Total time: $T=t_{w0}+\ldots+t{wn}$ where $t_{w_i}$ is the total time in seconds worker $w_i$ was on.
Cost estimative: which is just T/60**2 * worker_hourly_cost

jacobtomlinson commented 4 years ago

Thanks for raising this @rpanai.

This project grew from this notebook that I created a few years ago. The original notebook did include a cost estimate secion based on Fargate metrics.

Fargate costs are easier to estimate because the service is billed per second, the API gives exact billing times and costs and there is no multitenancy.

When using a service like ECS where you are billed for container instances independently it is much harder to provide cost information. When packing work onto instances there will be wastage. Do we include that in our estimates or not?

I decided not to include this feature initially because it felt complex to implement consistently and I didn't want to give users false information. However perhaps for services like Fargate we could introduce it.

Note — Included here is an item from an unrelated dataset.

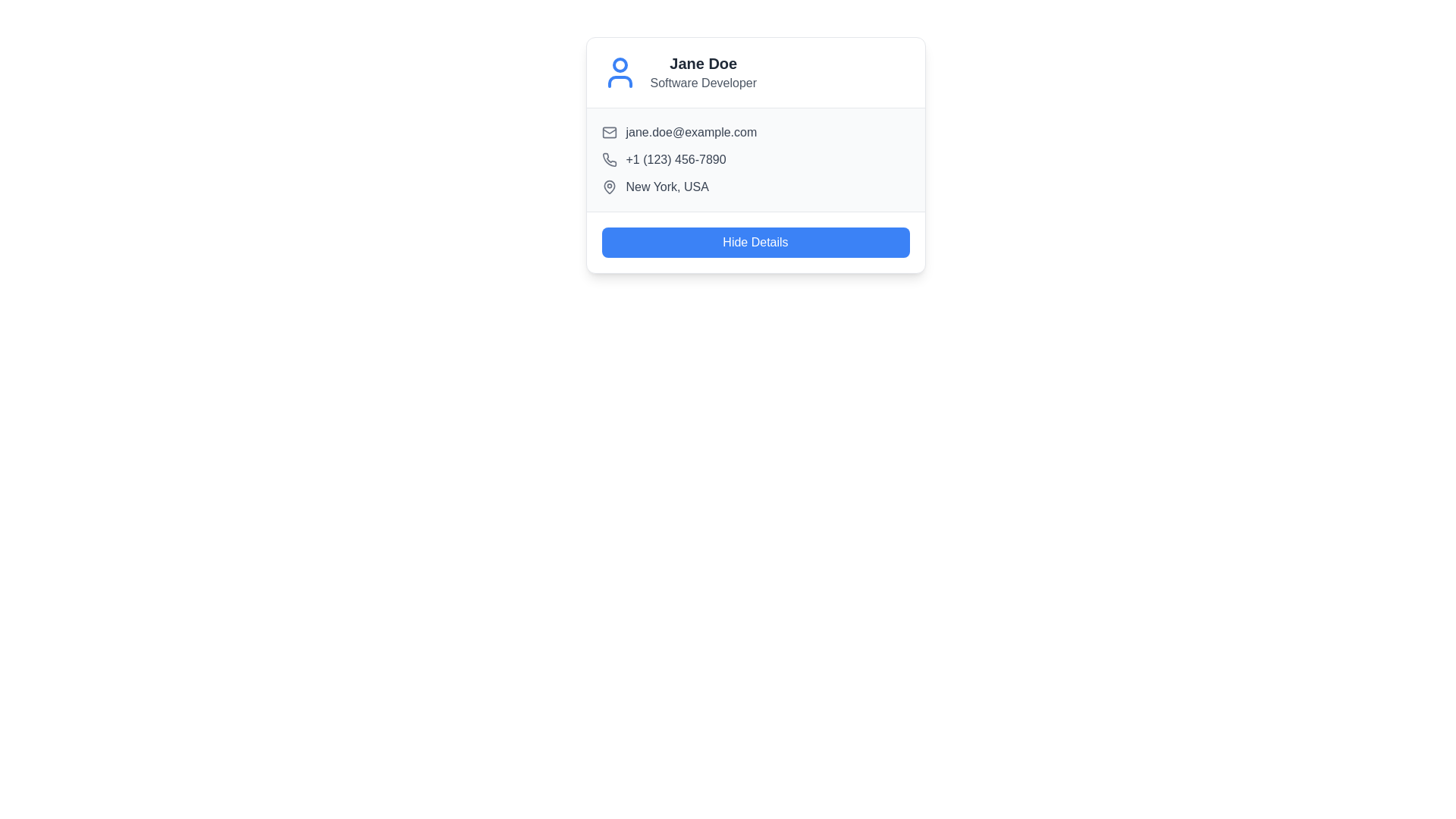  I want to click on the email icon that precedes the email address 'jane.doe@example.com' for context, so click(609, 131).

rpanai commented 4 years ago

Hi @jacobtomlinson, I understand your point. I'd say that where the estimate is easy/reliable it will be a nice thing to have. Let me know if I can help somehow.

jacobtomlinson commented 4 years ago

If you want to raise a PR where you take the cost estimate logic from the notebook I linked and add it to the FargateCluster class as a method with a name like estimate_cost() I think that would be great.

rpanai commented 1 year ago

Hi Jacob, I finally tried to work on this and I found it's not working as I wished/expected in particular when I'm using an adaptive cluster. I think it's something should be moved to dask.

My final goal is to have some cost estimative for every single run. As example if I have an adaprive cluster and I connect to it from 2 different scripts I'd like to know how much it cost each given operation.

Lets say I've

time
import time
def fun(x):
    time.sleep(1)
    return x**2

npartitions  = 5
b = db.from_sequence(
    list(range(200)),
    npartitions=npartitions)\
    .map(lambda x: fun(x))
out = b.compute()

I'd like to know how much this costs. But here Im not sure if db know somehow how many workers I am using and for how long.

Do you think its possible to achieve something in this direction?

jacobtomlinson commented 1 year ago

The scheduler should know this information, rather than db. I wonder if we could capture that can estimate the costs from it?

rpanai commented 1 year ago

Who do you think is the best person to ask? I made a decorator to get duration and max ram usage for a function but, as you said, the scheduler have all these infos.

jacobtomlinson commented 1 year ago

I recommend you explore the performance_report code in distributed because that records a lot of what is going on in the cluster. That could be a good place to get the value for $T$.